# [gelöst] kaffeine

## flammenflitzer

Hallo

Weiß jemand, wie man Kaffeine mit einer bestimmten Quelle startet?

kaffeine dvd:/// zum Beispiel, um eine DVD abzuspielen (was aber bei mir nicht funktioniert)Last edited by flammenflitzer on Sun Sep 02, 2007 5:20 pm; edited 1 time in total

----------

## ScytheMan

Argumente:

  file                      Datei(en) zum abspielen.
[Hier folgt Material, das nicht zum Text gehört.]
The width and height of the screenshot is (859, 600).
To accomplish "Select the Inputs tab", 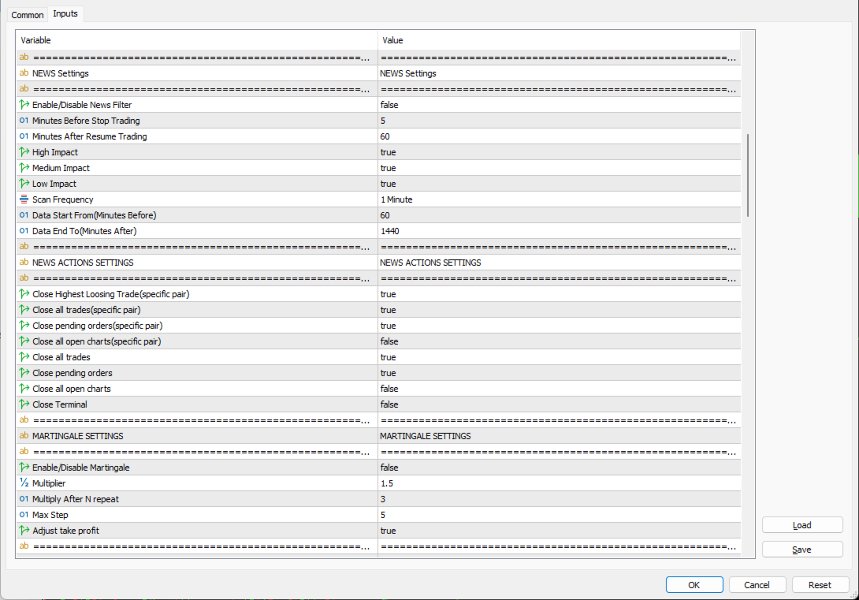I will pyautogui.click(x=65, y=14).
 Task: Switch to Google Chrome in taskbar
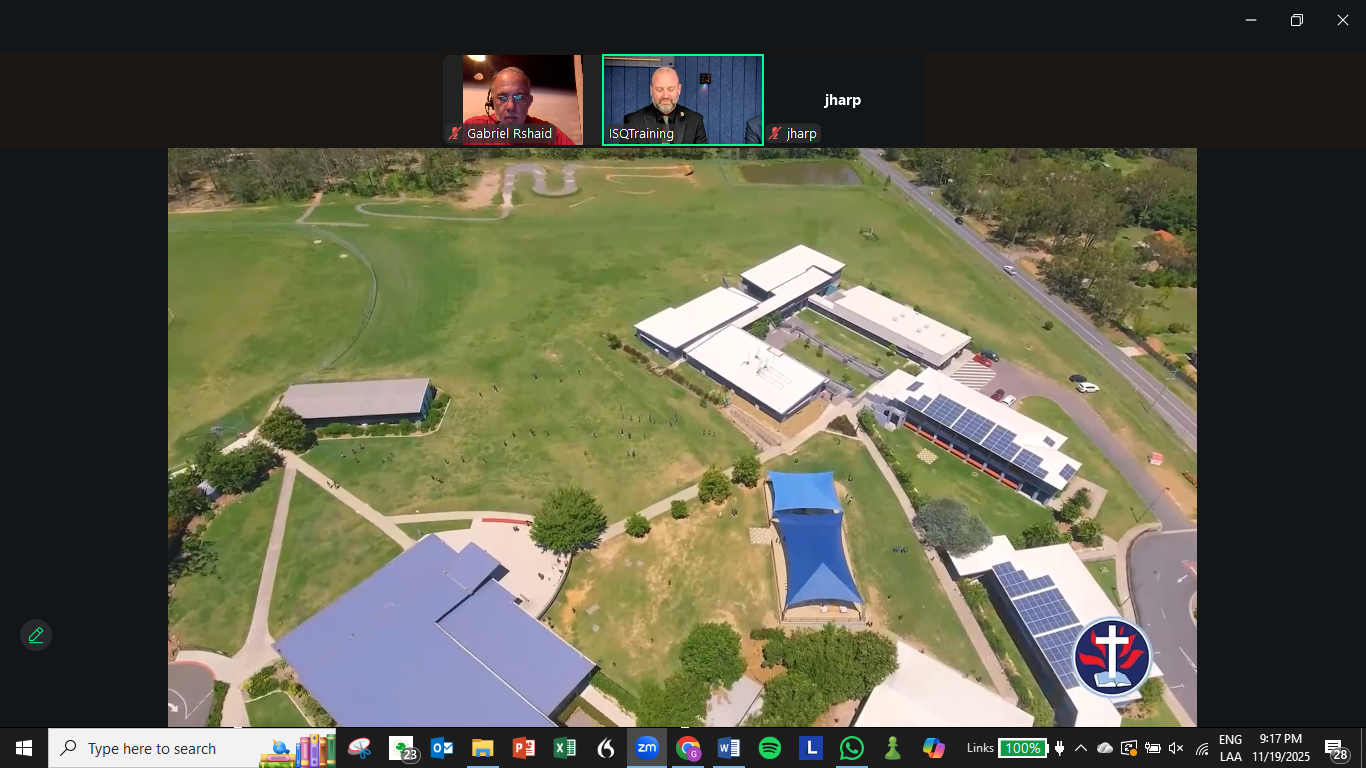click(688, 748)
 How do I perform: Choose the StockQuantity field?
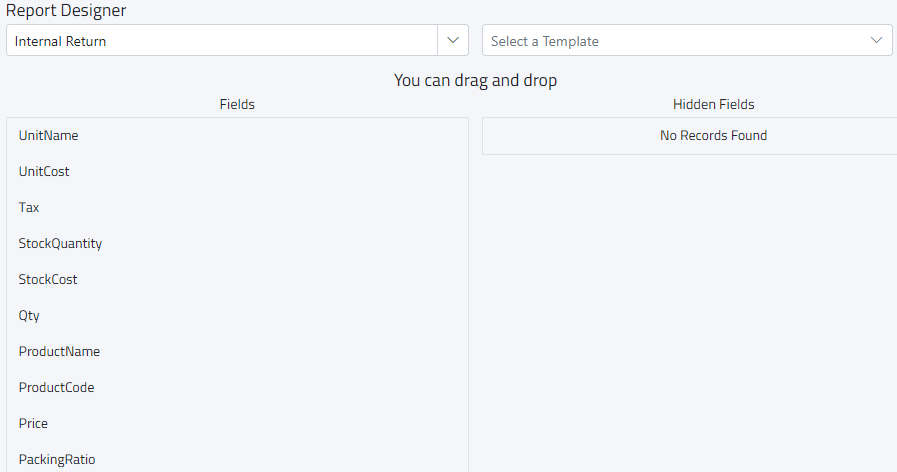click(x=60, y=244)
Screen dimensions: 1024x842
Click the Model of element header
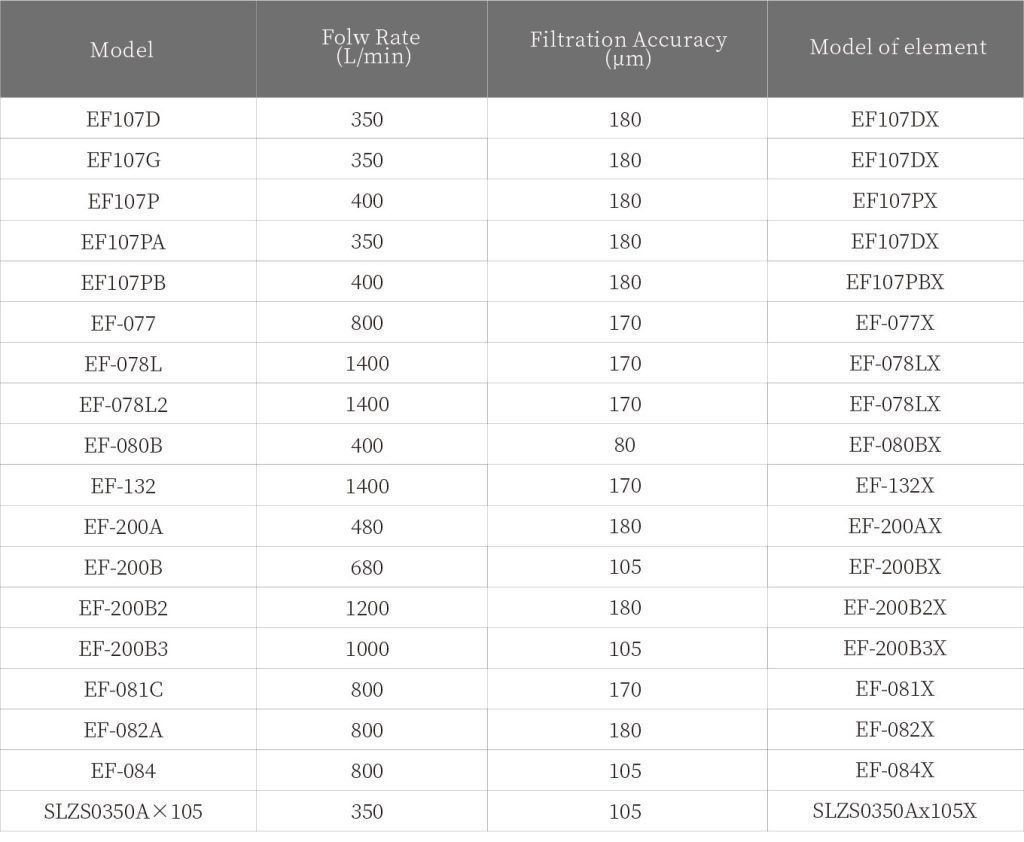click(897, 47)
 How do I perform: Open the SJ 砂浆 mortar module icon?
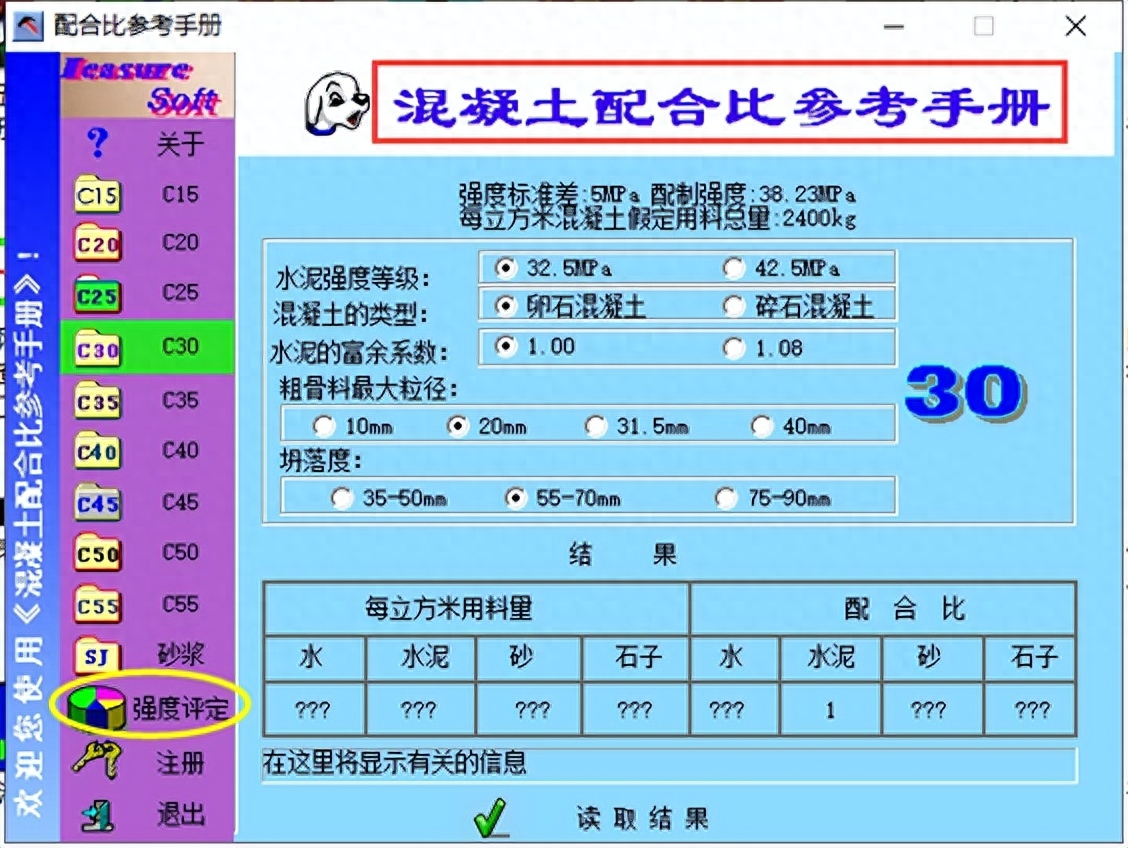(95, 656)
Lokale Datei, eine Adresse, ein Verzeichnis oder 'DVD', 'VCD', 'Audio-CD' sind möglich.

heißt:

kaffeine dvd

und die dvd spielt  :Smile: 

----------

## flammenflitzer

Wie kann ich das für mms streams oder bei dvb für einen bestimmten Sender machen? Oder geht das nicht?

(Wenn ich im Konqueror 

```
mms://213.200.75.252/starfmberlin$livestream.wma
```

 eingebe, dann startet Kaffeine -im Vollbildmodus- und spielt den Stream ab.)

```
affeine url mms://213.200.75.252/starfmberlin$livestream.wma
```

oder

```
kaffeine mms://213.200.75.252/starfmberlin$livestream.wma
```

```
Kein Modul gefunden um diese Quelle zu handhaben (mms://213.200.75.252/starfmberlin.wma)
```

----------

## ScytheMan

für mich sieht das aus als würde er sich an dem $ verschlucken...

der link hier geht z.b.

```
 kaffeine mms://wmc1.liquidviewer.net/WEEI 
```

```

kaffeine mms://213.200.75.252/starfmberlin\$livestream.wma
```

mit nem \ vor dem $ funktionierts.

----------

## flammenflitzer

Danke

Daran lag es auch, das der Aufruf kplayer mms:... nicht funktioniert hat. MfG

----------